Continue the list of Tableau insights below, starting after its last sentence.

PROVIDED PASSAGE
>> START
As the old adage goes “hindsight is often 20/20.” Many of the problems we encounter when clients contact us could easily have been avoided if only they had known a few simple things.

Here’s our list of the 10 most valuable insights gleaned from our experience in the Tableau trenches. Insights that can help you avoid the costly and time-consuming problems.

  1. Tableau can’t do everything. Play to Tableau’s strengths and offload other tasks. Use Tableau at what it’s good at: being interactive, exploratory and visual. Don’t use it to build spreadsheets, extract data or build “pixel-perfect” financial reports.
  2. Don’t replicate what you already have. Don’t use Tableau to just duplicate a complicated text-based report you have in Excel or another reporting tool. Look at your current reports and consider
    • How can they be improved?
    • What follow-up questions do users have that can’t be answered with the current reports?
    • How could you allow people to answer their own questions?
  3. Leverage your current BI stack & data warehouse. Companies have a lot of time, money and thought invested in their BI and data warehouse environments. These environments contain crucial business and security rules, vetted data, calculated fields and user-friendly column names. Don’t circumvent all this work by dumping data into Excel, transforming it manually and then using that for your data source in Tableau. Instead, leverage that validated, clean descriptive source data your company already has in place. If you already have a robust meta data layer built in Cognos, you can connect to Power BI and Tableau using the Senturus Analytics Connector.
>> END
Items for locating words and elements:
>> START
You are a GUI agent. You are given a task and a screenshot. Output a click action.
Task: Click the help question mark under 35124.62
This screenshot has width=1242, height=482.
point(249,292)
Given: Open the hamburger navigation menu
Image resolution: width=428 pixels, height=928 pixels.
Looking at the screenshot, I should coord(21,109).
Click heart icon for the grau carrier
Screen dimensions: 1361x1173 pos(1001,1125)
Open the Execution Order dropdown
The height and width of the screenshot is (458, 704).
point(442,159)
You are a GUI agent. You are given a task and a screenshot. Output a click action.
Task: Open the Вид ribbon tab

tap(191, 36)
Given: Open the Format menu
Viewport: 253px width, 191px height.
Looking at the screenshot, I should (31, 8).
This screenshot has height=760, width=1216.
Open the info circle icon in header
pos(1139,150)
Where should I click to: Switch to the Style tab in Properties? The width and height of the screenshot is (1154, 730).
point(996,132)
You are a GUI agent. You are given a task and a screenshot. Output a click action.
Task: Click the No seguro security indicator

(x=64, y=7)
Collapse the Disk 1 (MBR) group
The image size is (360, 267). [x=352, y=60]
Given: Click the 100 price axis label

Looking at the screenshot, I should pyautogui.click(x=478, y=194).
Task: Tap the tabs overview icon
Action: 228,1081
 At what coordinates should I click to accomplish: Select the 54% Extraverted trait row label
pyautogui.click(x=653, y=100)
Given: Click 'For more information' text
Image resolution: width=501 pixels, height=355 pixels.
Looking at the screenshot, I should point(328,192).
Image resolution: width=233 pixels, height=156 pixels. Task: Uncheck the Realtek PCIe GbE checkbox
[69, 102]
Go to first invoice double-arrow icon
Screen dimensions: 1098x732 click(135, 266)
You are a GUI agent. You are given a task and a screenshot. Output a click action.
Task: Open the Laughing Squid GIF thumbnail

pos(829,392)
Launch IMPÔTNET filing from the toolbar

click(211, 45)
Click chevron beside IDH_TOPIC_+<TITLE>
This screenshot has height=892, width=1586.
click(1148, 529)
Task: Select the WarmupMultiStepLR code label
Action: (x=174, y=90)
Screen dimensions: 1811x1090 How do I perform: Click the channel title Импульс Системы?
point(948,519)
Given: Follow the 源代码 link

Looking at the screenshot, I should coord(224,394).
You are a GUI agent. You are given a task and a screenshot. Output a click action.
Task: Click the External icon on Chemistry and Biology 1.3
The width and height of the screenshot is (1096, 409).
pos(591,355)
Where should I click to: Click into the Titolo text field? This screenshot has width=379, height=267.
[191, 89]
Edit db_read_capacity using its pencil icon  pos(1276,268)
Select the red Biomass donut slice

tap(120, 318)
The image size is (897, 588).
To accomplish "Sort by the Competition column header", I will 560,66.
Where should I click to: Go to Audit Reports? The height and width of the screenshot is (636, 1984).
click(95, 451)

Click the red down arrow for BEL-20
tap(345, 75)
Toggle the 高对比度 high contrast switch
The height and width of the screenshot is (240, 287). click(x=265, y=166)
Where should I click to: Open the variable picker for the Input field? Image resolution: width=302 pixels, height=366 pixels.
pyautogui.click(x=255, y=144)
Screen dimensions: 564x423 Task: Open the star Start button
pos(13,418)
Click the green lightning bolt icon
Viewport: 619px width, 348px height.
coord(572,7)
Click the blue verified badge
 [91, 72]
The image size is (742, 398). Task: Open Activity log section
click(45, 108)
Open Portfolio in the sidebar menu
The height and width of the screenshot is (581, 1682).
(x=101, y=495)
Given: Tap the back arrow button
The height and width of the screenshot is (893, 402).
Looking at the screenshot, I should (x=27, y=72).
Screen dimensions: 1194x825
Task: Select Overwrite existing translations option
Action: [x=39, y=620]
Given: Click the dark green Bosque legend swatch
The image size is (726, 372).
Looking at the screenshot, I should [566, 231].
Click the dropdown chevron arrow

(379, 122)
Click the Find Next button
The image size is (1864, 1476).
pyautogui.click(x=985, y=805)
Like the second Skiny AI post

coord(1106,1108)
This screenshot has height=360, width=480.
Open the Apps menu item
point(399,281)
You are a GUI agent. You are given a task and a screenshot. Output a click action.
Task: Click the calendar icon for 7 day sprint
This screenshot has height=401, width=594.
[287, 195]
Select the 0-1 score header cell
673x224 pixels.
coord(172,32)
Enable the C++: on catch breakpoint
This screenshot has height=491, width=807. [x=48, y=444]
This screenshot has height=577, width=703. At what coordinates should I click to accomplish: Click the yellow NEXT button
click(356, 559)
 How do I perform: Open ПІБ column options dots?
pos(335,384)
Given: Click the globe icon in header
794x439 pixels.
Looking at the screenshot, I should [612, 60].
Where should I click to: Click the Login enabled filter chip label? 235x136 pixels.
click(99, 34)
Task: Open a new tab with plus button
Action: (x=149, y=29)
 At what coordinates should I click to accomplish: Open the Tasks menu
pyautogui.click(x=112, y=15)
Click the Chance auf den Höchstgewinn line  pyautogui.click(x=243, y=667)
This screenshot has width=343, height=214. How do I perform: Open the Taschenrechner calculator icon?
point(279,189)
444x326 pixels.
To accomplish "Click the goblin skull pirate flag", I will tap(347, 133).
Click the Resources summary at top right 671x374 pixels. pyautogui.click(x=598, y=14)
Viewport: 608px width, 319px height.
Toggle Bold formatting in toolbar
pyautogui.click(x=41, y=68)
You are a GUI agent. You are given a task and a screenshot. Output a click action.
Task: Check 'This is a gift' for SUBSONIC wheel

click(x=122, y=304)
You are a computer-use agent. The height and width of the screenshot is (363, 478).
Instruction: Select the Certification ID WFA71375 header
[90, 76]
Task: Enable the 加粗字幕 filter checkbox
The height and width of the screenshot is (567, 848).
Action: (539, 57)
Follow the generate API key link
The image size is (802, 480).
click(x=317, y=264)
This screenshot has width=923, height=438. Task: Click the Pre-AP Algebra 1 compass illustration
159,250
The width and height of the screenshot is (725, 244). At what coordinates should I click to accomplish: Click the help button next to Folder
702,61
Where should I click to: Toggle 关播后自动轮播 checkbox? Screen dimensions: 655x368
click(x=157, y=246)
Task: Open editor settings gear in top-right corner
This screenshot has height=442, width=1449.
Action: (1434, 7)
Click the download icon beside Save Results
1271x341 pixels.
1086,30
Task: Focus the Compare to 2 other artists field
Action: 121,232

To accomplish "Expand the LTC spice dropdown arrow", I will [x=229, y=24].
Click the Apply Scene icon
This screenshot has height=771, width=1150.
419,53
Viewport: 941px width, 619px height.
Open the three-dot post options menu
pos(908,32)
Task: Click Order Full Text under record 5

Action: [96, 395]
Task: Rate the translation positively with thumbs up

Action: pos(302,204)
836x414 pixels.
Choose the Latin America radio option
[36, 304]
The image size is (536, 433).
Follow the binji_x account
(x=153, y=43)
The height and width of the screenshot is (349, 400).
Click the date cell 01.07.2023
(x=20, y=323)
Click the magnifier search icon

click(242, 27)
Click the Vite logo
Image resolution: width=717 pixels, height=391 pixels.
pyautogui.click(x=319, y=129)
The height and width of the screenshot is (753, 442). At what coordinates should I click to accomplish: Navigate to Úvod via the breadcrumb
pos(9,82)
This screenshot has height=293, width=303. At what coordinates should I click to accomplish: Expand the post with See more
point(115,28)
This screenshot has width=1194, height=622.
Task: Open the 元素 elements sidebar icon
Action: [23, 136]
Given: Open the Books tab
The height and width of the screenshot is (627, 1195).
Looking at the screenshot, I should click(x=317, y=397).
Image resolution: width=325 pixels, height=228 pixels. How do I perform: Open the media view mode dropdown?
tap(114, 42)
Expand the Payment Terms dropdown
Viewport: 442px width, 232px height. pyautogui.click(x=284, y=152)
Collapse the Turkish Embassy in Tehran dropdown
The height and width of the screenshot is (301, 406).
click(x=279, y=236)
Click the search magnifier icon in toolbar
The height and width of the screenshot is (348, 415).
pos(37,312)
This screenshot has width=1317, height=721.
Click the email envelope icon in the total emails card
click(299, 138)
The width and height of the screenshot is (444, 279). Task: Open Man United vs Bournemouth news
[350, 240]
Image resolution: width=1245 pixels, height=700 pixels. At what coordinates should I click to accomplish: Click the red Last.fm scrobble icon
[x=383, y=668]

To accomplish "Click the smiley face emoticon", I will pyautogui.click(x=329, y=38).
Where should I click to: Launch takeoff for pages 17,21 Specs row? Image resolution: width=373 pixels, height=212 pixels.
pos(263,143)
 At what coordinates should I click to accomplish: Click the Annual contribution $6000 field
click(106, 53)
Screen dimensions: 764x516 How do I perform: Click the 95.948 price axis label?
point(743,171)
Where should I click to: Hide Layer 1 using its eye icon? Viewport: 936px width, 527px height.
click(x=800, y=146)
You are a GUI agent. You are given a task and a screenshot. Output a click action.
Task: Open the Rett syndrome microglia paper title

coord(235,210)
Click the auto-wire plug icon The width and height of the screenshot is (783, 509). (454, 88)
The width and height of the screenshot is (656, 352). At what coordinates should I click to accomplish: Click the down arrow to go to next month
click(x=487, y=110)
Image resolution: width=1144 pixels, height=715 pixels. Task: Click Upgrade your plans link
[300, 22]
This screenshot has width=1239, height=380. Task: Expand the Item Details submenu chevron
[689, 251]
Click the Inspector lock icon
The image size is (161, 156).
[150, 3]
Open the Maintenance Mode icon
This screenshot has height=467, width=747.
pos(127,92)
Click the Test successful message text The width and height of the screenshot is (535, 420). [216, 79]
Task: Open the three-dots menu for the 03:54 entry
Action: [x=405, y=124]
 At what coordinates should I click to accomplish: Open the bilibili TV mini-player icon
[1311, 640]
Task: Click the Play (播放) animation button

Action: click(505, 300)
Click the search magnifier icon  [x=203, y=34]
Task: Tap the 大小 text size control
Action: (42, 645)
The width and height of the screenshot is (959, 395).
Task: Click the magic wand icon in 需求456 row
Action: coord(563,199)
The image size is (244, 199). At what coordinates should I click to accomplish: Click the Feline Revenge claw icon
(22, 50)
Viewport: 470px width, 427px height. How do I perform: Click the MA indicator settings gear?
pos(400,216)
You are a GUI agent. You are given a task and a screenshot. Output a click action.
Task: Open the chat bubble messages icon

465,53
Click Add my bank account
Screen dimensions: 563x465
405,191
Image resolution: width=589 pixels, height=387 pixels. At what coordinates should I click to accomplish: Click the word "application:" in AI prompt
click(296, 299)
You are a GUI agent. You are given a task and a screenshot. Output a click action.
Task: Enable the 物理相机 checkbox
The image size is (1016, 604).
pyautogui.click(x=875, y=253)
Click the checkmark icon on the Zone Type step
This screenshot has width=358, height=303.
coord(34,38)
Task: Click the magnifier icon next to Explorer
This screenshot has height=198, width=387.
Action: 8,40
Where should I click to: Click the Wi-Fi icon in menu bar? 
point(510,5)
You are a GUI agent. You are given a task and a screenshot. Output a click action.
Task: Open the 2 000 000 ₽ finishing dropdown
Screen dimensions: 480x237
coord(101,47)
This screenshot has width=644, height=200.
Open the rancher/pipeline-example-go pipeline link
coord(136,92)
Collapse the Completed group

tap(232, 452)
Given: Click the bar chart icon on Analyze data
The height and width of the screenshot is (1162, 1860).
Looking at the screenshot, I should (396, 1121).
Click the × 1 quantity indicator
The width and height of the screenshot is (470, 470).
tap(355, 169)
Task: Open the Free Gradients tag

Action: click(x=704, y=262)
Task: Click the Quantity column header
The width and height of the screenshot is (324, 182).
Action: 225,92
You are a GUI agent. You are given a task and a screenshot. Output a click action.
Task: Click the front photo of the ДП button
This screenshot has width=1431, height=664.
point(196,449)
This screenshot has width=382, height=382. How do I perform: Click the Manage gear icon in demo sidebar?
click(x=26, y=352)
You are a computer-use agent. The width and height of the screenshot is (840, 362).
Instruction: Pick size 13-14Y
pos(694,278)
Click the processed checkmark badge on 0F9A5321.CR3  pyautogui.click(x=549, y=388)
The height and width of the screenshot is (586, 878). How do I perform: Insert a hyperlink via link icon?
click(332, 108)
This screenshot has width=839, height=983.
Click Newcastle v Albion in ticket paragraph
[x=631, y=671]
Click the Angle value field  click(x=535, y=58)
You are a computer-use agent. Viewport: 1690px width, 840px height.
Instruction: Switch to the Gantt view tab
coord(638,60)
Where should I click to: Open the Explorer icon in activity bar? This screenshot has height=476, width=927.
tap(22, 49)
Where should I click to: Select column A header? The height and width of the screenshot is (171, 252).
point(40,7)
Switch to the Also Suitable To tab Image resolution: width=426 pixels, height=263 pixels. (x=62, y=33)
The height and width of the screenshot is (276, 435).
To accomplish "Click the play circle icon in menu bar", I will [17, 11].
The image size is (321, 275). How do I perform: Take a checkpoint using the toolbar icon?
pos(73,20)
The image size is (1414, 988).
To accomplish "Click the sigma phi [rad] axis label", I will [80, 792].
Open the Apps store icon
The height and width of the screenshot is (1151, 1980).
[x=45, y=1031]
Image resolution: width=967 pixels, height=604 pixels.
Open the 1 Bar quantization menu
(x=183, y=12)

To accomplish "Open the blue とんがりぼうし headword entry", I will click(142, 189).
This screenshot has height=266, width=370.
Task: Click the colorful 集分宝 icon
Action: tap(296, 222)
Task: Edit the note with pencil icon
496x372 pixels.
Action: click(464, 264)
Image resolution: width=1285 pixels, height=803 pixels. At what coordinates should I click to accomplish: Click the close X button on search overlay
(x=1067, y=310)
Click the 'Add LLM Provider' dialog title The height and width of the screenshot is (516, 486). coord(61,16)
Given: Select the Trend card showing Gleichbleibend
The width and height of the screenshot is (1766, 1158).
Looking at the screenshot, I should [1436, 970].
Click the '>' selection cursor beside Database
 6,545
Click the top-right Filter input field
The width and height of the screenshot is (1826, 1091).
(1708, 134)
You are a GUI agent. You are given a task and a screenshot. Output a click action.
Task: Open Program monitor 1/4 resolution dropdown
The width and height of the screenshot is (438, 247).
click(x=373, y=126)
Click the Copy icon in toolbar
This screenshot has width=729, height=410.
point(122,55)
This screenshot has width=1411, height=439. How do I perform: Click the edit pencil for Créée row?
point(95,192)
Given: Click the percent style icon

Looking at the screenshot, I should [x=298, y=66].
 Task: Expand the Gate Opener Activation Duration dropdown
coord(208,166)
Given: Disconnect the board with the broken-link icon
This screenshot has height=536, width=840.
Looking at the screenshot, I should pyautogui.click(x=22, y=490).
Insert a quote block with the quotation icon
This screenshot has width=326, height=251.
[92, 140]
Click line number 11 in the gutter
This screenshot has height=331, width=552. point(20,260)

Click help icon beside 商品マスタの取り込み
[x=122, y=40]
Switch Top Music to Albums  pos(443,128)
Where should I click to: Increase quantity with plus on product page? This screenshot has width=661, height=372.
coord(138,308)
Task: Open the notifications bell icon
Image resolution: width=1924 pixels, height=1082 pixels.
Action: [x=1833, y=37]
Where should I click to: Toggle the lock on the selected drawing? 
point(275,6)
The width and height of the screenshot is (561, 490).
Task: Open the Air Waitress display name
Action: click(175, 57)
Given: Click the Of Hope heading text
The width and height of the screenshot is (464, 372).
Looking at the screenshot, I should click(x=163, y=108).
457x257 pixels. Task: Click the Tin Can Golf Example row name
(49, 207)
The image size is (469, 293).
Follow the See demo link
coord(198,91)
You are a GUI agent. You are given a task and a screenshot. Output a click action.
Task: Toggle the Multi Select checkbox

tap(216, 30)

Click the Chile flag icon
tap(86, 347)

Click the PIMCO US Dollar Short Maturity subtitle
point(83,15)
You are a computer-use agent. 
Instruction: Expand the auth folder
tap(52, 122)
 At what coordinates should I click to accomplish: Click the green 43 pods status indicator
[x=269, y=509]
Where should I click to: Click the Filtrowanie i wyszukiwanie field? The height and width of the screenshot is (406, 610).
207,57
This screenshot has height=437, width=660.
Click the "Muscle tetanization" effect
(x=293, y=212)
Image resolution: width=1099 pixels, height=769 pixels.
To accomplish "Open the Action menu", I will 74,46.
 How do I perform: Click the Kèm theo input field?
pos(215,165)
>> END
WRITTEN ANSWER
  4. Analysts need training to become Tableau authors. Business analysts aren’t typically designers or data modelers. These roles require a different mix of skill sets.Tableau pie charts

    Building an effective visualization is about good visual design and storytelling. Analysts often need support to expand their visualization skills and can greatly benefit from training in visualization best practices. You can also get guidance from recognized authors such as Edward Tufte and Stephen Few, both of whom have published great books on visualizations, and from our on-demand webinars Information Dashboard Science and Design and 10 Best Practices for Tableau Dashboard Design. There is also inspiration online, join the Tableau Public Community, and check out the Gallery to see the Art of the Possible.

  5. Less is more. Don’t try to cram too many worksheets on one dashboard. Visual overload only confuses your audience and they won’t be able to pick out what is truly important. Simplify, simplify, simplify. Less colors, graphs and charts are better than too many.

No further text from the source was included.